Tanpa basa-basi, Kiara mengempaskan bokong dengan nyaman ke ranjang Dinar, sedangkan sang tuan rumah hanya diam mematung di hadapannya. Mungkin Dinar agak bingung dengan kehadiran tamu yang tiba-tiba datang tanpa diundang
"Aku tidak percaya kamu kembali lagi menjadi Dinar yang biasa. Bukankah tadi siang kamu sudah berhasil membela diri di depan Gathan? Sebenarnya, apa, sih, yang telah dilakukan Gathan sampai kamu jadi paranoid?"
"Mmm, bukan apa-apa." Dinar tertunduk. Ada rona malu jelas terpancar di wajah gadis itu mendengar pertanyaan Kiara. Keberanian yang ia tunjukkan sebelumnya hanya berlaku sesaat karena kalau di tempat ini, Gathan tetap punya posisi yang lebih kuat dan bisa menyerang dia kapan saja jika kesempatan terbuka.
"Kalau bukan apa-apa, mana mungkin kamu bersikap seperti tawanan di apartemenmu sendiri!" Kiara menggebuk ranjang Dinar dengan jengkel sehingga Dinar mengerjap. Kiara memang agresif dan blakblakan. Gadis itu lalu bangkit dan bicara tepat di depan wajahnya.
"Apa dia pernah mencoba menyakiti atau menyerang kamu?"
"Kiara ..., tolong jangan bilang begitu." Dinar terperanjat dengan rasa malu kian membuncah.
"Ya ampun, Dinar ...." Kiara mengacak rambut gemas. "Kalau kamu nggak pernah cerita masalahmu, bagaimana orang lain bisa menolong kamu?"
Dinar makin terpekur mendengar. Semua kata Kiara benar.
"Sekarang, aku tanya, deh," ujar Kiara sedikit melunak. "Reaksi orang tua kamu bagaimana setelah tahu soal ini?"
Mata Dinar melebar seolah Kiara sedang menjatuhkan vonis hukuman mati. Dinar tahu bahwa tak ada gunanya menjawab, tetapi Kiara menghunjam dia dengan pandangan menuntut yang pantang ditolak. Dinar tidak berdaya ketika sebaris kalimat terpaksa keluar dari mulutnya, berharap Kiara tidak mendengar, "Aku ... enggak ada cerita ...."
"HAH?" Sebuah dengkusan kasar terlontar dari mulut Kiara. Sambil bersedekap, gadis itu menatap Dinar seolah hilang akal. Kiara lantas tidak bisa menahan diri untuk tidak berkata sinis.
"Aku baru tahu sekarang apa inti masalah kamu, Dinar .... Kamu naif! Kamu pikir dengan cara diam, semua masalahmu akan selesai begitu saja seperti sulap? Astaga, Dinar, kamu mesti introspeksi diri. Gathan berani macam-macam sama kamu mungkin karena kamu sendiri yang kasih dia kesempatan!"
"Kiara, maaf, aku—"
"Buat apa minta maaf ke aku? Minta maaflah sama diri kamu sendiri!"
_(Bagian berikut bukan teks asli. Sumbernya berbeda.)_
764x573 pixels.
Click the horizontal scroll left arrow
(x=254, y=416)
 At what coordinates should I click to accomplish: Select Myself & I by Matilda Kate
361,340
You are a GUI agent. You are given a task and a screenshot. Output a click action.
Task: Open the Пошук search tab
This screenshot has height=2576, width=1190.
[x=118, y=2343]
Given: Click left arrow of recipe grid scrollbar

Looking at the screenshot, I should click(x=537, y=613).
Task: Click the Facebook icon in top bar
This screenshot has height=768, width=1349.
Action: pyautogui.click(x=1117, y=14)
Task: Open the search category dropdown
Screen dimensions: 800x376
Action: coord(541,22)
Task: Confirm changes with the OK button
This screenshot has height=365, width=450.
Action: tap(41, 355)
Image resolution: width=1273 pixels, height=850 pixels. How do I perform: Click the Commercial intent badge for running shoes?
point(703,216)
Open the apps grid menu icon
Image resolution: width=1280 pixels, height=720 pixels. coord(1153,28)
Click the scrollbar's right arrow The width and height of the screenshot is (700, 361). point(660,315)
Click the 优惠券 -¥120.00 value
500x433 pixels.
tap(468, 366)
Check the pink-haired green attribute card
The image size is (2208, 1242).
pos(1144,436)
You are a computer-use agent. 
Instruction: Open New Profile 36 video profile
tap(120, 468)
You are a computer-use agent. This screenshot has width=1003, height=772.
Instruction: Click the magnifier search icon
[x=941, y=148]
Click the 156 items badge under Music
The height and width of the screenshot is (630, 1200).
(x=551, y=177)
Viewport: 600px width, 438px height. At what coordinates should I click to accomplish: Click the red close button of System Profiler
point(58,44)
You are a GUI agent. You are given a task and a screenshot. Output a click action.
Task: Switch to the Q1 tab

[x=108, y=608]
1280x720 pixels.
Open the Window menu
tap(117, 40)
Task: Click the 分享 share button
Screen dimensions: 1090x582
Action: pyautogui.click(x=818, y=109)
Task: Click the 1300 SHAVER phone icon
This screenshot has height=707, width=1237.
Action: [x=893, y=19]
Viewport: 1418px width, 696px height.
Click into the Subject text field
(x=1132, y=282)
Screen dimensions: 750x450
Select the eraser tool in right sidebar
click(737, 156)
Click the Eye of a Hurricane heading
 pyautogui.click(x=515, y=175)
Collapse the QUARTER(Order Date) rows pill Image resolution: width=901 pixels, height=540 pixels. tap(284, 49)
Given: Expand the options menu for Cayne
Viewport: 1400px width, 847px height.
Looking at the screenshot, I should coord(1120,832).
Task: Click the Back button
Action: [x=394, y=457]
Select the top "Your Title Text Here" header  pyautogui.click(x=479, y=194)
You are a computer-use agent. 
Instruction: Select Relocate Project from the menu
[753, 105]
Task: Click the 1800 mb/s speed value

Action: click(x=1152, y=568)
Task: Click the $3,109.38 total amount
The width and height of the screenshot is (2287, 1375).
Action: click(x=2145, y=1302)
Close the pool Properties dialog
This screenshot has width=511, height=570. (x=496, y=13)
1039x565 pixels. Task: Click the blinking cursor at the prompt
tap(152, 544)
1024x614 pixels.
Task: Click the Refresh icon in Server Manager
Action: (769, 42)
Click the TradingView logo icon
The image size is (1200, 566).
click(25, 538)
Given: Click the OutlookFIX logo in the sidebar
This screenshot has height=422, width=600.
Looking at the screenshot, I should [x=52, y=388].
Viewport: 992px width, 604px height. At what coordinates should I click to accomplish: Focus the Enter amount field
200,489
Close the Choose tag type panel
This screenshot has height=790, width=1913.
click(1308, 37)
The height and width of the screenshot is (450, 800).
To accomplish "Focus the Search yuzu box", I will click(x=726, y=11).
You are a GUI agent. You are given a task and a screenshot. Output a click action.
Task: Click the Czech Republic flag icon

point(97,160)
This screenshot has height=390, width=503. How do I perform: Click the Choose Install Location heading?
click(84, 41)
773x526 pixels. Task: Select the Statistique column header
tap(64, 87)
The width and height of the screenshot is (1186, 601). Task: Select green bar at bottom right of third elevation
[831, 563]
Dinar berdiri terpojok tersisihkan, sementara Kiara menatap dengan jijik. Dinar bahkan tidak ingin mengetahui perasaan macam apa yang sedang bercokol di hatinya saat ini, terasa begitu hina.
"Sori, Dinar, aku enggak bisa menolong kamu, sebelum kamu menolong diri kamu sendiri." Kiara mengangkat tangan tanda menyerah, meninggalkan Dinar yang terluka. Dinar sendiri tidak tahu apakah dia masih punya ego dengan cara Kiara memperlakukan dia. Ia memang tertutup dan tidak punya keberanian untuk mengutarakan perasaan. Dinar merasa amat naif.
Sepeninggal Kiara, Dinar melemparkan diri ke atas tempat tidur, lalu menggerutu kecewa. Ia membenci keadaan yang sulit dan menyesali diriyang lemah. Ia ingin melupakan segala hal yang menyakitkan ini. Andai ia bisa berpindah ke suatu tempat untuk bersembunyi, bibir Dinar menggumam tidak jelas. Gadis itu lalu jatuh tertidur.